• _WHAT NEEDS TO BE DONE_: Turn the data below, from its first line through the line containing "click(342, 116)", into a Markdown table with the columns Row and Text, where Row holds a running row number and Text holds one line. Leave out blank lines.

• _MATERIAL SUPPLIED_:
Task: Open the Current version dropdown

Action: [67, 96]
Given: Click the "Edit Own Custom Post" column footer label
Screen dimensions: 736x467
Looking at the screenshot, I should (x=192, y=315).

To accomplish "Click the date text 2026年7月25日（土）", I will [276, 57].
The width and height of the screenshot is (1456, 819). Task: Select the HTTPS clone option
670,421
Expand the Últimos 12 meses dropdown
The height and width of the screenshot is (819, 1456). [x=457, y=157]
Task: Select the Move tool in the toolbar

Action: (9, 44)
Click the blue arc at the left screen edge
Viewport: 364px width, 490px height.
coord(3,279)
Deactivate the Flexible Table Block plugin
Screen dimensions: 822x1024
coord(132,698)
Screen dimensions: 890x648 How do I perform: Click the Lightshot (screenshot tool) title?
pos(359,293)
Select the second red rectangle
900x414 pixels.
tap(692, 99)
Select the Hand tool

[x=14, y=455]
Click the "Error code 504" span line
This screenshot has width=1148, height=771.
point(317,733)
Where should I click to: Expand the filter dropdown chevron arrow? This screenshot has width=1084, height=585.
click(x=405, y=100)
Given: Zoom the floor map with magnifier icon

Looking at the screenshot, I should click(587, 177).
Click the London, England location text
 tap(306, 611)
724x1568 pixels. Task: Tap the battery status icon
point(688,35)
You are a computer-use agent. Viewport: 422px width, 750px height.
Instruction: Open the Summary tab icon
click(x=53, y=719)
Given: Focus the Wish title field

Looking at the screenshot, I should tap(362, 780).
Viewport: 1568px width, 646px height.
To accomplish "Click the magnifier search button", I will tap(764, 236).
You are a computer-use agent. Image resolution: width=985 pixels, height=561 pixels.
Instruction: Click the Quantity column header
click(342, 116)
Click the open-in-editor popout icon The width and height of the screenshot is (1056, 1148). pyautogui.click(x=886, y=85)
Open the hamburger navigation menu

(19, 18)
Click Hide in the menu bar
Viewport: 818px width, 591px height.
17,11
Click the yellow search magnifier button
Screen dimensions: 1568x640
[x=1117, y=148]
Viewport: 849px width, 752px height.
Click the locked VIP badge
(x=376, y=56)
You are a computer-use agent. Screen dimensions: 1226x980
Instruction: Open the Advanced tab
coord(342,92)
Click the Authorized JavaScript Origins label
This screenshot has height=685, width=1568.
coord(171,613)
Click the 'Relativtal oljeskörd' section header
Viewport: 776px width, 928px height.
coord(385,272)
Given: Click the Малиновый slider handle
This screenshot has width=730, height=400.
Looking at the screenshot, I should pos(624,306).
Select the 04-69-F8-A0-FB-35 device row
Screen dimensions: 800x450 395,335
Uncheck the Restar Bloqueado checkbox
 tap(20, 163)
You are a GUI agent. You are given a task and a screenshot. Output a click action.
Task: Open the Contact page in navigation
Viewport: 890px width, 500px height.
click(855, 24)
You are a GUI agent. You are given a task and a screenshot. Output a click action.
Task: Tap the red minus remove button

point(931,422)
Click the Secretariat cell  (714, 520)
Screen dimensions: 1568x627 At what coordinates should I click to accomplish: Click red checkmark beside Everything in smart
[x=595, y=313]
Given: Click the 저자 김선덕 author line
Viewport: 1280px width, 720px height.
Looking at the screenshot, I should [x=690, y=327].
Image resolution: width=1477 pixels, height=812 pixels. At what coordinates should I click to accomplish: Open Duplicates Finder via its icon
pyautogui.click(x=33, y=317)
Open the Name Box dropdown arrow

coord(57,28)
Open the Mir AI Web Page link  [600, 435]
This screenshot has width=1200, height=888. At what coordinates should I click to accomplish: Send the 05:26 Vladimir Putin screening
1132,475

• _RIGHT ANSWER_:
| Row | Text |
|---|---|
| 1 | Task: Open the Current version dropdown |
| 2 | Action: [67, 96] |
| 3 | Given: Click the "Edit Own Custom Post" column footer label |
| 4 | Screen dimensions: 736x467 |
| 5 | Looking at the screenshot, I should (x=192, y=315). |
| 6 | To accomplish "Click the date text 2026年7月25日（土）", I will [276, 57]. |
| 7 | The width and height of the screenshot is (1456, 819). Task: Select the HTTPS clone option |
| 8 | 670,421 |
| 9 | Expand the Últimos 12 meses dropdown |
| 10 | The height and width of the screenshot is (819, 1456). [x=457, y=157] |
| 11 | Task: Select the Move tool in the toolbar |
| 12 | Action: (9, 44) |
| 13 | Click the blue arc at the left screen edge |
| 14 | Viewport: 364px width, 490px height. |
| 15 | coord(3,279) |
| 16 | Deactivate the Flexible Table Block plugin |
| 17 | Screen dimensions: 822x1024 |
| 18 | coord(132,698) |
| 19 | Screen dimensions: 890x648 How do I perform: Click the Lightshot (screenshot tool) title? |
| 20 | pos(359,293) |
| 21 | Select the second red rectangle |
| 22 | 900x414 pixels. |
| 23 | tap(692, 99) |
| 24 | Select the Hand tool |
| 25 | [x=14, y=455] |
| 26 | Click the "Error code 504" span line |
| 27 | This screenshot has width=1148, height=771. |
| 28 | point(317,733) |
| 29 | Where should I click to: Expand the filter dropdown chevron arrow? This screenshot has width=1084, height=585. |
| 30 | click(x=405, y=100) |
| 31 | Given: Zoom the floor map with magnifier icon |
| 32 | Looking at the screenshot, I should click(587, 177). |
| 33 | Click the London, England location text |
| 34 |  tap(306, 611) |
| 35 | 724x1568 pixels. Task: Tap the battery status icon |
| 36 | point(688,35) |
| 37 | You are a computer-use agent. Viewport: 422px width, 750px height. |
| 38 | Instruction: Open the Summary tab icon |
| 39 | click(x=53, y=719) |
| 40 | Given: Focus the Wish title field |
| 41 | Looking at the screenshot, I should tap(362, 780). |
| 42 | Viewport: 1568px width, 646px height. |
| 43 | To accomplish "Click the magnifier search button", I will tap(764, 236). |
| 44 | You are a computer-use agent. Image resolution: width=985 pixels, height=561 pixels. |
| 45 | Instruction: Click the Quantity column header |
| 46 | click(342, 116) |